Rich continues, “we identified the threat and its consequences. We spoke, with increasing urgency and self-delusion, of the prospect of triumphing against long odds. But we did not seriously consider the prospect of failure. We understood what failure would mean for global temperatures, coastlines, agricultural yield, immigration patterns, the world economy.
But we have not allowed ourselves to comprehend what failure might mean for us. How will it change the way we see ourselves, how we remember the past, how we imagine the future? Why did we do this to ourselves?”
Nathaniel Rich is not optimistic about our ability to curb climate change within boundaries that do not cause irreparable damage to our planet’s ecosystems and our world’s social and financial fabric. His article is must reading. (photo – Christopher Seguin)

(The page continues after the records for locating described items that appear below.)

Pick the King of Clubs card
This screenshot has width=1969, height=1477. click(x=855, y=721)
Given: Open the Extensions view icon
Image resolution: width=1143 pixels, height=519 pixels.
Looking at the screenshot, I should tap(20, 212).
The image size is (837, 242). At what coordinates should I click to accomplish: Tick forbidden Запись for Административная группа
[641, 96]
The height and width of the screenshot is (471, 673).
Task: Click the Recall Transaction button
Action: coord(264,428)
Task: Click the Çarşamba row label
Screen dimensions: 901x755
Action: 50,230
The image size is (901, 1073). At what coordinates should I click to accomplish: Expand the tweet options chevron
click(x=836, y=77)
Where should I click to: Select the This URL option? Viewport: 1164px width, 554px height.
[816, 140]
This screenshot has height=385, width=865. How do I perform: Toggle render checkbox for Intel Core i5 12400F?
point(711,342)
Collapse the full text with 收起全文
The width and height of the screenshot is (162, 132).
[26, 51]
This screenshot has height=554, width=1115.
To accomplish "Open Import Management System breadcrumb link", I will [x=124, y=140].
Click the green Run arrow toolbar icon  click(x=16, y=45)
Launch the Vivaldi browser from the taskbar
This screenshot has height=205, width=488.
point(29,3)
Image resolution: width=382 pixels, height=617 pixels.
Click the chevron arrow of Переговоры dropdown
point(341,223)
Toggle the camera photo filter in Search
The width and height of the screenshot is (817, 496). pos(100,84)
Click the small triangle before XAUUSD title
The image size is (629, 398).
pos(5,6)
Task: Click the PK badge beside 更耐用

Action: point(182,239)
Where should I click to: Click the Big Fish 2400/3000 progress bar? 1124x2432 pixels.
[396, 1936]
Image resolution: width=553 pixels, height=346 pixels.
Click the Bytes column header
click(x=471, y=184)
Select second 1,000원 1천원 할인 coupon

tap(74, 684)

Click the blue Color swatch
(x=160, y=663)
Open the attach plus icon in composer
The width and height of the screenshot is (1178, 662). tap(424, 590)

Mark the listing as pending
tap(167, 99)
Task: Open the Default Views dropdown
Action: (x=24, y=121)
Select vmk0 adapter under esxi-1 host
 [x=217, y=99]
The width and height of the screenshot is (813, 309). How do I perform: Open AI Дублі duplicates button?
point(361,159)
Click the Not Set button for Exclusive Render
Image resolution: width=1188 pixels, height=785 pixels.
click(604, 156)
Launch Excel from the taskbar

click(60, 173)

“Those who forget the past are doomed to repeat it”
Some may consider all of this past history, no longer relevant, but Rich’s research gives us a glimpse into the forces that defeated these early attempts to implement meaningful steps that might have mitigated the escalating climate catastrophe that is unfolding today. Those same forces are at work today, whether they be inept political leaders, fossil fuel lobbyists, or those in the pay of the fossil fuel industry, they continue to block meaningful change.